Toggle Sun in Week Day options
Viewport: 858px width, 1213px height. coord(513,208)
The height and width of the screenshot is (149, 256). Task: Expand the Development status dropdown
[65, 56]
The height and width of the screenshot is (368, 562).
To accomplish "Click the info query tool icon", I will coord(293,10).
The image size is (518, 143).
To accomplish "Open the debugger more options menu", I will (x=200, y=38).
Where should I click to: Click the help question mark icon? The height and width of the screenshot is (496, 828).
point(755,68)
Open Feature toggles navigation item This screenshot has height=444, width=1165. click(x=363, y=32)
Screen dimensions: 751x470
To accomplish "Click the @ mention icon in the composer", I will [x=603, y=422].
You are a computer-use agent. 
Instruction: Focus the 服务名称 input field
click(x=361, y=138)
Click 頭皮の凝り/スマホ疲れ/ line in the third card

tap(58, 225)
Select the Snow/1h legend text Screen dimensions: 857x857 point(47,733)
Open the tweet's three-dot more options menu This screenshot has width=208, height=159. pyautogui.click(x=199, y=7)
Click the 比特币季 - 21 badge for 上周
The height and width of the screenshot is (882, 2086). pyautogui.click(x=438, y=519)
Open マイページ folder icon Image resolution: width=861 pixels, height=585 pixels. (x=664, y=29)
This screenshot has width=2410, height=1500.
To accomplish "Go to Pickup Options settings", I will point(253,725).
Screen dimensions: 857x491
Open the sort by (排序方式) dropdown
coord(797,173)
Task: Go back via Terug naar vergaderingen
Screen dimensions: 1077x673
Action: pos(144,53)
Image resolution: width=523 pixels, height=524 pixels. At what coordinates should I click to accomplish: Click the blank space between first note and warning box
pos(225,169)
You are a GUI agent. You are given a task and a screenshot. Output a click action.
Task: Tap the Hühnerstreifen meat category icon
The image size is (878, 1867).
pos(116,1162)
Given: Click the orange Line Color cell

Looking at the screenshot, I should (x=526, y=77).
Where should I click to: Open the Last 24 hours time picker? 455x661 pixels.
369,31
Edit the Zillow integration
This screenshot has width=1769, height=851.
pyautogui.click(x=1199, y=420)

_ _ _ _ _

- _The exercise_: Copy out the rows as a numbered list, one line per number and with no blank lines, starting with the very first row and ending with the line that contains "will (x=200, y=38).".

- _Solution_:
1. Toggle Sun in Week Day options
2. Viewport: 858px width, 1213px height. coord(513,208)
3. The height and width of the screenshot is (149, 256). Task: Expand the Development status dropdown
4. [65, 56]
5. The height and width of the screenshot is (368, 562).
6. To accomplish "Click the info query tool icon", I will coord(293,10).
7. The image size is (518, 143).
8. To accomplish "Open the debugger more options menu", I will (x=200, y=38).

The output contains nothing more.